§ **Task prompt**
Copy all of the data below word for word, leaving out the pictures.

§ **Data**
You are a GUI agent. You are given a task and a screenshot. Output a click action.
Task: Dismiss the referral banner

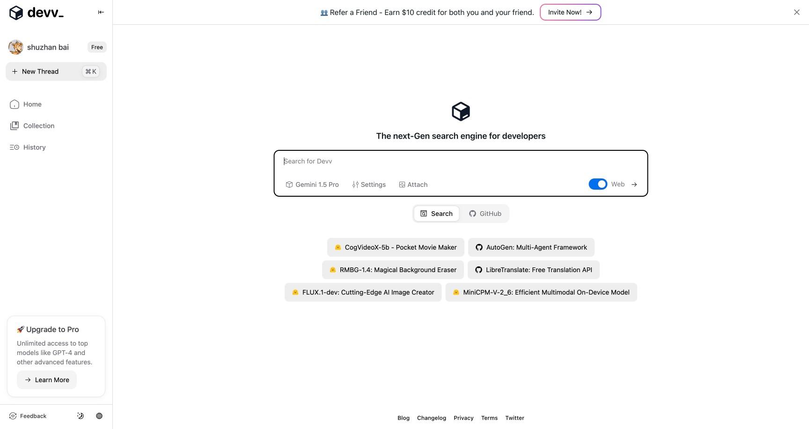[796, 12]
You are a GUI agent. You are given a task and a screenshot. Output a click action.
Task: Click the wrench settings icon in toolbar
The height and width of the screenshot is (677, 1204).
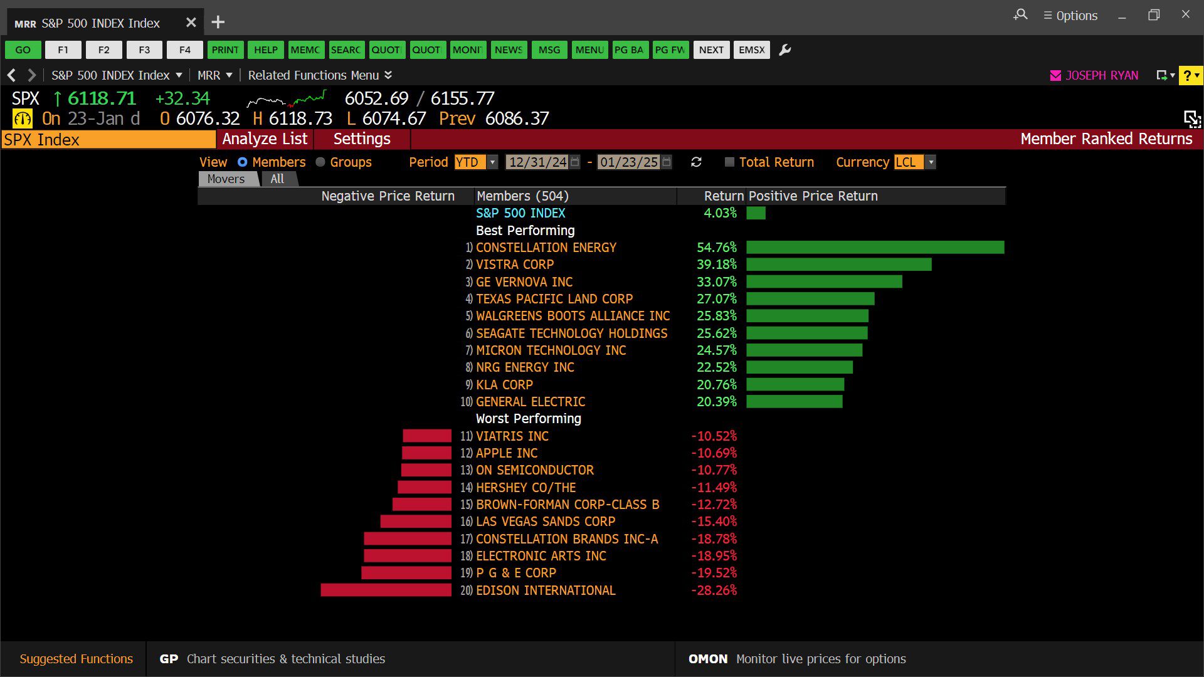pos(784,50)
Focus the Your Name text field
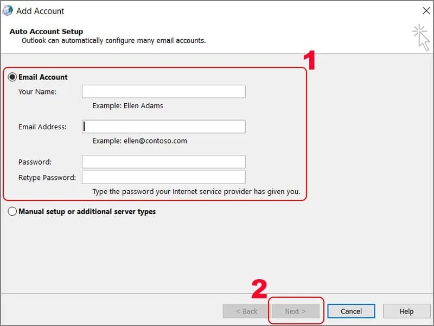The height and width of the screenshot is (326, 434). [x=163, y=91]
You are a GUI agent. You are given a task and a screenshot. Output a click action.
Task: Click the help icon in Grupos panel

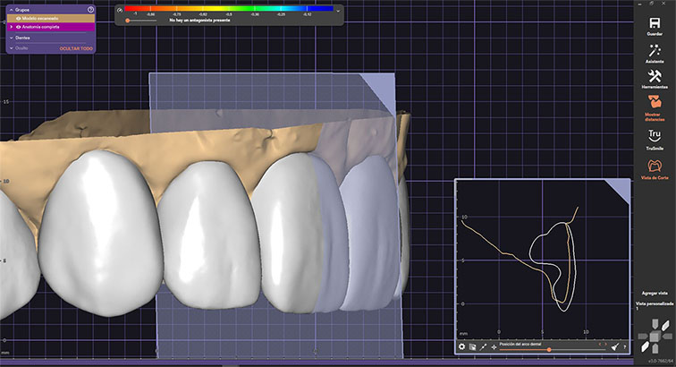tap(90, 9)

§ **Finished answer**
You are a GUI agent. You are given a task and a screenshot. Output a click action.
Task: Dismiss the referral banner

[796, 12]
You are a GUI agent. You are given a task and a screenshot. Output a click action.
Task: Click the wrench settings icon in toolbar
The height and width of the screenshot is (677, 1204).
pos(784,50)
Focus the Your Name text field
The height and width of the screenshot is (326, 434). [x=163, y=91]
You are a GUI agent. You are given a task and a screenshot. Output a click action.
Task: Click the help icon in Grupos panel

tap(90, 9)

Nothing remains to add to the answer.